Aprite il portafoglio e allacciate le cinture
L’unione bislacca tra Fs e Alitalia farà male a contribuenti e pendolari
Difficilmente Giovanni Tria potrà opporsi a una delle operazioni più rischiose per i contribuenti che si sta preparando dopo la legge di Bilancio: la ri-statalizzazione di Alitalia con l’ingresso di azionisti come Fs, Cdp e Poste, aziende che pure fanno capo al ministero dell’Economia.
Il contratto di governo prevede che Alitalia non vada “semplicemente salvata, ma rilanciata nell’ambito di un piano strategico dei trasporti che non può prescindere dalla presenza di un vettore nazionale”. Gli strateghi del ritorno alla compagnia di bandiera (che nei suoi 62 anni di vita pubblica ha chiuso due soli bilanci in attivo) saranno Luigi Di Maio, allo Sviluppo economico, e il collega grillino Danilo Toninelli, ai Trasporti, diretti da Matteo Salvini che vede in Alitalia un’icona volante del sovranismo. Si guarda anche ai voti dei 12 mila dipendenti, ma la vera mostruosità sta nei conti. Alitalia è gravata di un prestito statale di 0,9 miliardi e perde 1,7 milioni al giorno. Fs ha chiuso il 2017 con 0,42 miliardi di utile.
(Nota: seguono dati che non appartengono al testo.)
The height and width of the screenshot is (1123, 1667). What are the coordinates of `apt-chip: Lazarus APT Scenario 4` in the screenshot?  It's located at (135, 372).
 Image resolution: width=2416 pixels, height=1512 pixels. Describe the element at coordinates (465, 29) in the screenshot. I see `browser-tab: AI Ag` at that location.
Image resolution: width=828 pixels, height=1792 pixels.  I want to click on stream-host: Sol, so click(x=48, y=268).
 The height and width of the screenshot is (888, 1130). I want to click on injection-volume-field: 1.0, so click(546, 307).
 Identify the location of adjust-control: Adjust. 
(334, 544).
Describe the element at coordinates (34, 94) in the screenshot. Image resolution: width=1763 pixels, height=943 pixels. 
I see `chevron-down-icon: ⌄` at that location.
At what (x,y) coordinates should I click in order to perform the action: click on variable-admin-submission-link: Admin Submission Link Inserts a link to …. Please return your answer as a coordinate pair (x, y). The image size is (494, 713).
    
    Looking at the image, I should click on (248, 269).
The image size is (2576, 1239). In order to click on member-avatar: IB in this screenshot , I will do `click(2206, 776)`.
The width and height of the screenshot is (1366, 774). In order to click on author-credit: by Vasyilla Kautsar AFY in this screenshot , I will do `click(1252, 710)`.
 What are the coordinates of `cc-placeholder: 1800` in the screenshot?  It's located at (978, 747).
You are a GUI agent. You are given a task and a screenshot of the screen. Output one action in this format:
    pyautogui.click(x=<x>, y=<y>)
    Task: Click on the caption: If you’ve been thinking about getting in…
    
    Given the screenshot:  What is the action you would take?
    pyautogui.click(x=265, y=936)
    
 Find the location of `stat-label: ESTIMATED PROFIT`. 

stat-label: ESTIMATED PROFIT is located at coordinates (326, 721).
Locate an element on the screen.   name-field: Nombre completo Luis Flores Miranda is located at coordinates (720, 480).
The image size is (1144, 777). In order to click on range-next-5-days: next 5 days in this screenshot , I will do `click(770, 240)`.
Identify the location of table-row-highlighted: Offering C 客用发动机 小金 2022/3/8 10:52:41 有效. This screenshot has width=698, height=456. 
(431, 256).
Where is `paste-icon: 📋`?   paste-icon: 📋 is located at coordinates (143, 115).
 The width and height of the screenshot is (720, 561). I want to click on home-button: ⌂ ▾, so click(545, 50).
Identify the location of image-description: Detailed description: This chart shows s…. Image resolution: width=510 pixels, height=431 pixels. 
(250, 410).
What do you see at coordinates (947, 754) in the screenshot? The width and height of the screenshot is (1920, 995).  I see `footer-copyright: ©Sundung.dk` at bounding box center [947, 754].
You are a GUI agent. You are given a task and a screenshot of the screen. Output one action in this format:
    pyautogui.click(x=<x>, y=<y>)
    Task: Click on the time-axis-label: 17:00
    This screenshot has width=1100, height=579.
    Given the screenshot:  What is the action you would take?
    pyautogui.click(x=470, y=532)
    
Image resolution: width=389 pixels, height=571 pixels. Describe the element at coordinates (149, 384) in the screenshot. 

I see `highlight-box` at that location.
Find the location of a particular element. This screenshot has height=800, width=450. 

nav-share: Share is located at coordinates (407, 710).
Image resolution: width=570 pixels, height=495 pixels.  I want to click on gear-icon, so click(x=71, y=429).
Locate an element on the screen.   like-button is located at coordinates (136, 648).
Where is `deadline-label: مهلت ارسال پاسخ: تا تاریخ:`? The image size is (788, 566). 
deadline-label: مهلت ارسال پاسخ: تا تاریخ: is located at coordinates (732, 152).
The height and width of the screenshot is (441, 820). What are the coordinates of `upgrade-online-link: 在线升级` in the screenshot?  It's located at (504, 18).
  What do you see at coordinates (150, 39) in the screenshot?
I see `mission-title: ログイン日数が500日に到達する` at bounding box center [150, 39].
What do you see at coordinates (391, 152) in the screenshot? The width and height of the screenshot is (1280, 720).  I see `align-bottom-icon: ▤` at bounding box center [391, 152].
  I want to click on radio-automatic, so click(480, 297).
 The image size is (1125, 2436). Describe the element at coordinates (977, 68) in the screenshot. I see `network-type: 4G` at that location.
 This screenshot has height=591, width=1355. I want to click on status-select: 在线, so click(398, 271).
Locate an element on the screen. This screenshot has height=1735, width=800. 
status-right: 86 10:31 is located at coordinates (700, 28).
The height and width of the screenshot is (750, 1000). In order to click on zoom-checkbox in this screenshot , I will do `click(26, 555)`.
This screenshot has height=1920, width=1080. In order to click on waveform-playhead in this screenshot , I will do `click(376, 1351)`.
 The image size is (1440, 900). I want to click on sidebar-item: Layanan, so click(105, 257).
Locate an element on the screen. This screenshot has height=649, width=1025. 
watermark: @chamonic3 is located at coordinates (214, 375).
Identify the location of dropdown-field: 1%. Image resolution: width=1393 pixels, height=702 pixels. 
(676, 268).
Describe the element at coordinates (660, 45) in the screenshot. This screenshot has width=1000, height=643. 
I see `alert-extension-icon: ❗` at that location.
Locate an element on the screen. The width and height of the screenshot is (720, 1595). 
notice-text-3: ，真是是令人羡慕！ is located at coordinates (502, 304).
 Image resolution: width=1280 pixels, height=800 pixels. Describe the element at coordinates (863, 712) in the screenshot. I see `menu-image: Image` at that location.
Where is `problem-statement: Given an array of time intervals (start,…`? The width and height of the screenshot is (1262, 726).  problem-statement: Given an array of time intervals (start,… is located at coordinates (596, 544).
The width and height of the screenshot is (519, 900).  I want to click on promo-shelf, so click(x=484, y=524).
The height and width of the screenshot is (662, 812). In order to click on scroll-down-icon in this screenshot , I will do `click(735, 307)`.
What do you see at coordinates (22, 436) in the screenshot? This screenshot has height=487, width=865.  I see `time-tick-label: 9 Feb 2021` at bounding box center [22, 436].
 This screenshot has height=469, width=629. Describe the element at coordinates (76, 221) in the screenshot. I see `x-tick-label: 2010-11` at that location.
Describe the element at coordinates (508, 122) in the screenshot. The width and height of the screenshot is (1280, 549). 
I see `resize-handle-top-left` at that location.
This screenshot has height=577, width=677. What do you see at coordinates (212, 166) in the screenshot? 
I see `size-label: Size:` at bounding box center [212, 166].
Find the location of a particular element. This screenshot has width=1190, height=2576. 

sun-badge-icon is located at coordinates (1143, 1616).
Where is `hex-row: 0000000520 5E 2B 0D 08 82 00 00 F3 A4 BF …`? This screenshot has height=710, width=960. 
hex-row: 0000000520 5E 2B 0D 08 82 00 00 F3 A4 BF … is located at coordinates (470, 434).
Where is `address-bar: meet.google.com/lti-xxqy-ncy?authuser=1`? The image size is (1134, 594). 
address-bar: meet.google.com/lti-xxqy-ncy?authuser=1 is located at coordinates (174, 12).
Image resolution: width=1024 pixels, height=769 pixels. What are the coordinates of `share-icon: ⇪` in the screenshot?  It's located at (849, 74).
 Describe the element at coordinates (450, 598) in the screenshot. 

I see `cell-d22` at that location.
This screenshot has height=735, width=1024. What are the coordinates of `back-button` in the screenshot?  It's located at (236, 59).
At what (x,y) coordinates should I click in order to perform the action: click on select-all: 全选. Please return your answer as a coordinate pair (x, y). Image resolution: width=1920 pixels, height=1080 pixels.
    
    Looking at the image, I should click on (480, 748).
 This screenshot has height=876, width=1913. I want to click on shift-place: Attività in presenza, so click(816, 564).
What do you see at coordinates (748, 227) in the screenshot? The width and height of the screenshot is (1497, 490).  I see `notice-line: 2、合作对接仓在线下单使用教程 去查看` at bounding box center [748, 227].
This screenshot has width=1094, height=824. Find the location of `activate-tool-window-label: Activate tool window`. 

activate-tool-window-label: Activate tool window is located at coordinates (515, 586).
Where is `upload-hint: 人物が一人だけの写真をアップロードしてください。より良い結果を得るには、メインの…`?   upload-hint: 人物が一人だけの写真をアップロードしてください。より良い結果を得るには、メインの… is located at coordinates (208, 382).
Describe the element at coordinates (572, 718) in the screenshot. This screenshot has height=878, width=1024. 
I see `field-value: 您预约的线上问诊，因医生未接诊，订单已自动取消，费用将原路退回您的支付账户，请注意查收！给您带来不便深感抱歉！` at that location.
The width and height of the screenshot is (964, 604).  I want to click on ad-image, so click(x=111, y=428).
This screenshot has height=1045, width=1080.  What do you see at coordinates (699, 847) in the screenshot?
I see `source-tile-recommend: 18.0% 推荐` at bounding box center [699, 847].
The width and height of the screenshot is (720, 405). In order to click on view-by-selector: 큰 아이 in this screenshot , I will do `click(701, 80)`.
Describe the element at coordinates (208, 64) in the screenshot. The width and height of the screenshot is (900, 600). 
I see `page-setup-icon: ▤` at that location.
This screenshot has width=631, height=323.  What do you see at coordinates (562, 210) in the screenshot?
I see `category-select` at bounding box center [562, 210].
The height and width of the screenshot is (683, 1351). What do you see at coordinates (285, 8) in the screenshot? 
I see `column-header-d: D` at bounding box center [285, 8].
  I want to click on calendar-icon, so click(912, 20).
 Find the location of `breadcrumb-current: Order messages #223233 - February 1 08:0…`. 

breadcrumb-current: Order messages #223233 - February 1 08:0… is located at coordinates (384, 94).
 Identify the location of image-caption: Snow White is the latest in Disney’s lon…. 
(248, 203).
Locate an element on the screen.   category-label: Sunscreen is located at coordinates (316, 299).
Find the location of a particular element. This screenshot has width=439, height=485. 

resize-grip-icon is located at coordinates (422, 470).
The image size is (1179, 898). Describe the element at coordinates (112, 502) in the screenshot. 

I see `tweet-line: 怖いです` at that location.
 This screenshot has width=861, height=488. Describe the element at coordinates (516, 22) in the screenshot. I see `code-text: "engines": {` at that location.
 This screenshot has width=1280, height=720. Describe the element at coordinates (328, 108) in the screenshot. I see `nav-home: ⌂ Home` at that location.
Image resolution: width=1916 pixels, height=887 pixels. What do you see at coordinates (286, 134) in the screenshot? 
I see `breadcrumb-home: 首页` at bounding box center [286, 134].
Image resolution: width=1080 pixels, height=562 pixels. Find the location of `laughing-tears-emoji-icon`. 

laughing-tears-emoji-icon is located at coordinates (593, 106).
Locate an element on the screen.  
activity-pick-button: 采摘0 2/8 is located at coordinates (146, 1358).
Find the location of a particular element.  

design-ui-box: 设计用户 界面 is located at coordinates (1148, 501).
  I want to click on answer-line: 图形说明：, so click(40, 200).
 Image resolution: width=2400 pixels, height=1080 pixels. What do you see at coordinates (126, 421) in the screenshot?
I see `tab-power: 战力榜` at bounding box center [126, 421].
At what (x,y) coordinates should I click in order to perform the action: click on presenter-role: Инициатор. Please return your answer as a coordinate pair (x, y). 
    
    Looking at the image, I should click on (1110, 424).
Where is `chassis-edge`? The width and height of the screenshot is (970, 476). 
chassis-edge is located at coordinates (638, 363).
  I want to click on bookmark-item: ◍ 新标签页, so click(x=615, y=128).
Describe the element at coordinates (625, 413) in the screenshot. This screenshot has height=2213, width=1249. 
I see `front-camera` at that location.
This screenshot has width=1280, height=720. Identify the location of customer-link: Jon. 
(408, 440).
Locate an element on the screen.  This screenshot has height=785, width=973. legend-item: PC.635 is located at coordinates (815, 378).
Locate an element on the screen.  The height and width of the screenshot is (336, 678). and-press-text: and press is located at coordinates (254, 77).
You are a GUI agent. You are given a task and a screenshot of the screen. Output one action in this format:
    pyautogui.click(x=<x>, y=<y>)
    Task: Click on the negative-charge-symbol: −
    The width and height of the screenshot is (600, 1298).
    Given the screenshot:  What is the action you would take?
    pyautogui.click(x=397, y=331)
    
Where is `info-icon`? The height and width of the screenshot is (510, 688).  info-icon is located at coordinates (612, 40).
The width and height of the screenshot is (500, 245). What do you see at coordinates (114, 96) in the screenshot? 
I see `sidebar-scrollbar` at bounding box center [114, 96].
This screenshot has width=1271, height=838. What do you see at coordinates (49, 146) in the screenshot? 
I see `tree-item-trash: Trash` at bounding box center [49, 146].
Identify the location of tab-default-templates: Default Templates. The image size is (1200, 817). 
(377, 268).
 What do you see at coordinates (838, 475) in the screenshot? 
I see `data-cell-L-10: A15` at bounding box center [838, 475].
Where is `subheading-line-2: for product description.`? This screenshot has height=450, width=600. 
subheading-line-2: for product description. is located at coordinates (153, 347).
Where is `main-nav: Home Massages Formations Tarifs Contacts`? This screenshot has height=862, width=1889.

Ha pianificato quest’anno investimenti per 5,1 miliardi, destinati soprattutto ai pendolari. La buona reputazione ha consentito alle Fs di emettere bond decennali al 3,5 e poi all’1,5 per cento (e a Poste di quotarsi in Borsa ed emettere bond al 3,25). Di Alitalia esiste un bond fantasma, scadenza 2020, al 5,25 con ultimo valore capitale sceso del 95 per cento. Mentre l’ex azionista Etihad ha ritirato obbligazioni emesse tra il 2015 e il 2016.
Così il sovranismo aereo dovrà ricorrere ai denari di Fs o di Poste.
Benché il modello venga sbandierato come essenziale al turismo, non esiste altra compagnia in mano alle ferrovie. Deutsche Bahn ha con Lufthansa solo una partnership commerciale. Trenitalia, per esempio, con Emirates. Preparatevi ad aprire il portafoglio, e allacciate le cinture.